Google's new Custom Search Engine aims to improve the relevance of search results while attracting more users to its services. Users can create search engines dedicated to a particular topic by restricting results to a list of specified web sites, or by giving certain sites priority. They can also annotate sites with descriptive labels, collaborate with others to fine-tune a list, and share the revenue from context-sensitive advertising in the search results. Another idea is for organisations to use it as a search engine for their own web sites.
The concept helps to solve two of the core problems of search. The first is ambiguity.

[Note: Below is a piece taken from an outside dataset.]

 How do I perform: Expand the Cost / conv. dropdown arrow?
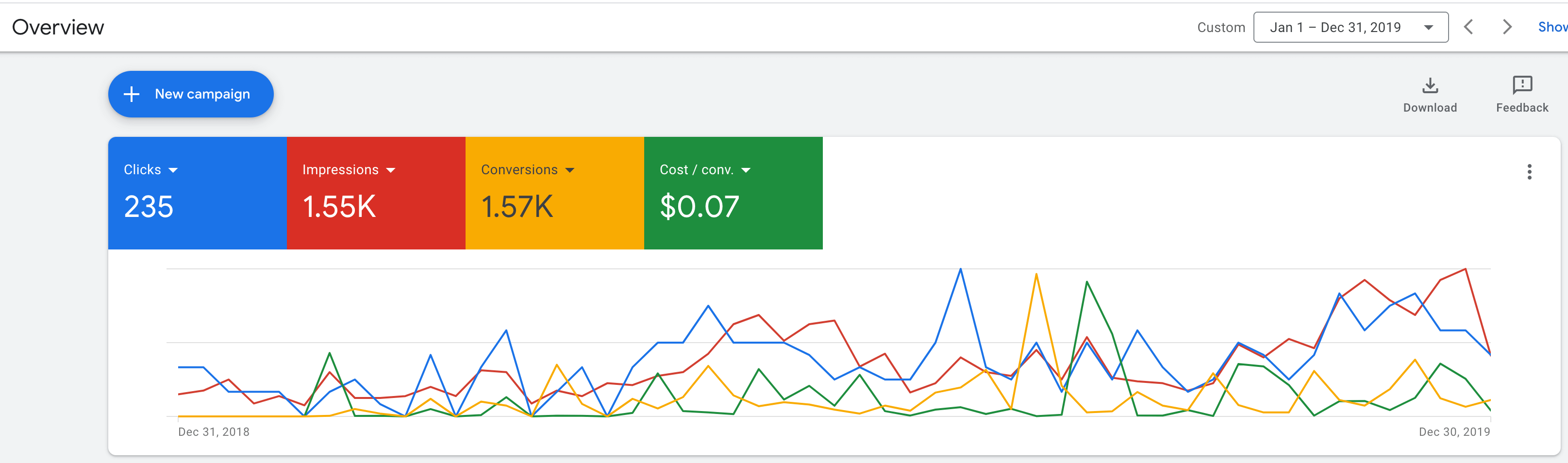pos(746,170)
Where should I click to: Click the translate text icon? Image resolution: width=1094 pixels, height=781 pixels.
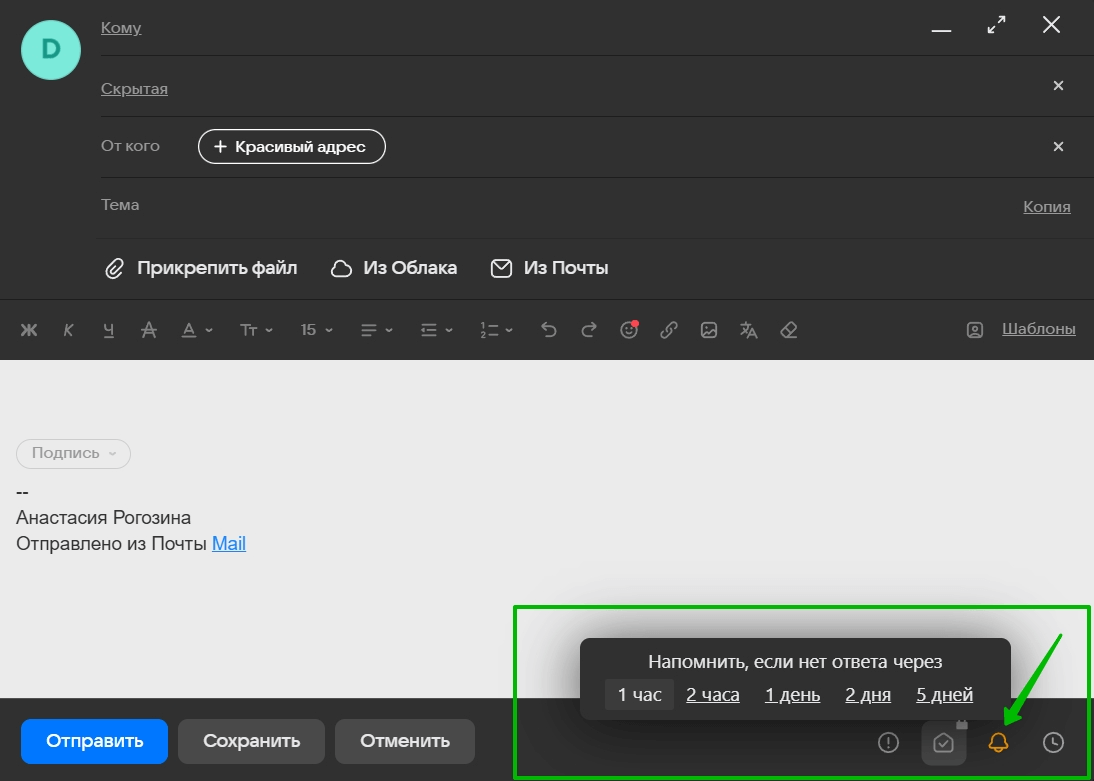[749, 330]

A search for WPF, for example, could bring back hits for the World Puzzle Federation as well as Windows Presentation Foundation; if it is this last I am looking for, a search engine dedicated to programming can find it. The second issue is that the web has millions of dud sites and blogs set up solely to profit from advertising clicks. A custom white list can avoid these.

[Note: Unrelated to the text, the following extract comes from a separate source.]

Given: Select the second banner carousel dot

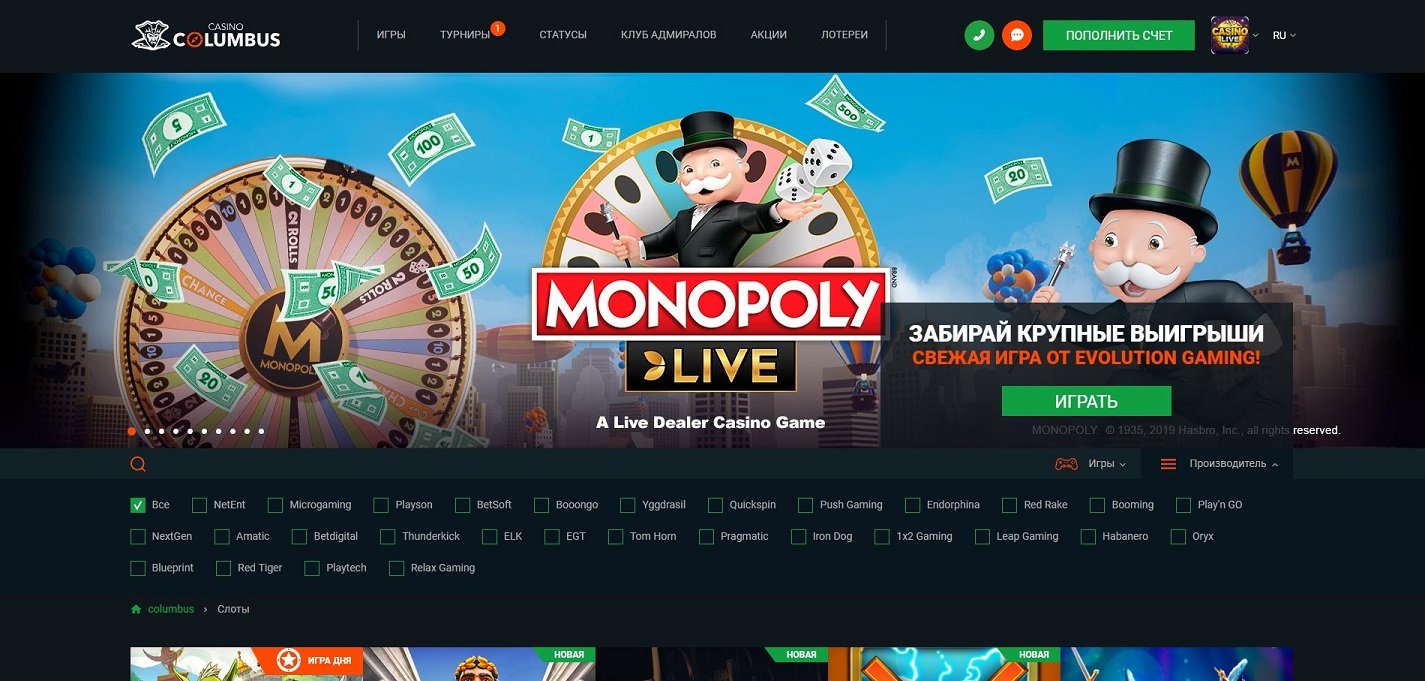Looking at the screenshot, I should point(147,431).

The downside is the time needed to find the right custom search engine. Some of us prefer to just type into Google, hit search and put up with some irrelevant results. And a custom search engine is at best merely a way of filtering results.
In theory, a better answer to the search conundrum is the semantic web. This enables a web site or any online database to describe its content using RDF (Resource Description Framework), which uniquely identifies and describes resources using properties and other assertions.
HP's research lab is talking up the merits of RDF, having achieved more than 125,000 downloads of its free Jena library for RDF applications. Martin Merry, leader of semantic web research at HP labs, explained: "We were trying to make the semantic web take off. There wasn't anything available for people wanting to experiment with semantic web technology."
Yet Merry admits that it is still early days for the semantic web. RDF is still being used "more in a specialised form inside enterprises", he said.
A truly semantic web would be significantly more powerful than today's internet, not just for search but for integrating and aggregating data. But the lesson of Google is that clever algorithms to improve simple text search have more impact than attempts to introduce semantic mark-up. The limited progress that has been made is in bottom-up movements like tagging, microformats and RSS, a dialect of RDF, rather than in top-down efforts to persuade organisations to publish RDF data. The semantic web remains some way off.